Military drones beyond targeted killing: The case of Israel

The emergence of unmanned aerial vehicles (UAVs), or “drones” as they are more popularly known, is one of the most widely discussed developments in contemporary security and military affairs. So far, the academic literature on drones has been heavily focused on what is usually known as “targeted killings” in the context of the US-led war on terror. This focus, however, is not representative for how the vast majority of drones are de facto used in military operations. On the contrary, most drones are not used for targeted killings but for what in military parlance is known as ISTAR tasks, i.e., for the purposes of intelligence, surveillance, target acquisition, and reconnaissance.  

The more conventional literature on military drones often seeks to extract drones from the wider social forces that enable or disable their use in particular contexts. To examine the ways in which drones change warfare, however, my contention is that a different approach is needed – one which is simultaneously historical, technological and social, where the drone is inserted into an assemblage of technology, tactics and wider societal forces.

”the use of drones enables drawn-out, low-intensity conflicts”

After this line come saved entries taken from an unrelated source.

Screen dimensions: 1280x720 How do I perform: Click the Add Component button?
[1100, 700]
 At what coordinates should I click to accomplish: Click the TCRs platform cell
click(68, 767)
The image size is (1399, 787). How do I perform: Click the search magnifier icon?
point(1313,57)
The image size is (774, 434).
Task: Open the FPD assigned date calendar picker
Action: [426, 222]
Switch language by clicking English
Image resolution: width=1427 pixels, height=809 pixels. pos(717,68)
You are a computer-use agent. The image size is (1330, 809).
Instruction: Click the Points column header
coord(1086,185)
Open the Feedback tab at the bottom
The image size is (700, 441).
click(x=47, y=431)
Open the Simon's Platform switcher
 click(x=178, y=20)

In a recently published piece in Security Dialogue, I take such an approach to Israeli drone warfare. I examine the changing roles played by drones in the Israeli Defence Forces (IDF) and the difference that the emergence of UAVs has made to practices of Israeli warfare. The vast majority of drones in the IDF are unarmed with the primary function of providing intelligence by means of conducting so-called loitering surveillance. The broader importance of the drone, the Israeli experience shows, is not primarily its use as an armed platform but rather as a provider of ISTAR, to assist the targeting process. Having examined the emergence and development of the Israeli drone program, I argue that drones have enabled operational sustainability over a long period of time, precisely since both one’s own and civilian casualties may be kept limited and stretched out over, rather than concentrated in, time. In that way, the use of drones enables drawn-out, low-intensity conflicts, of the kind we have witnessed on the Gaza Strip.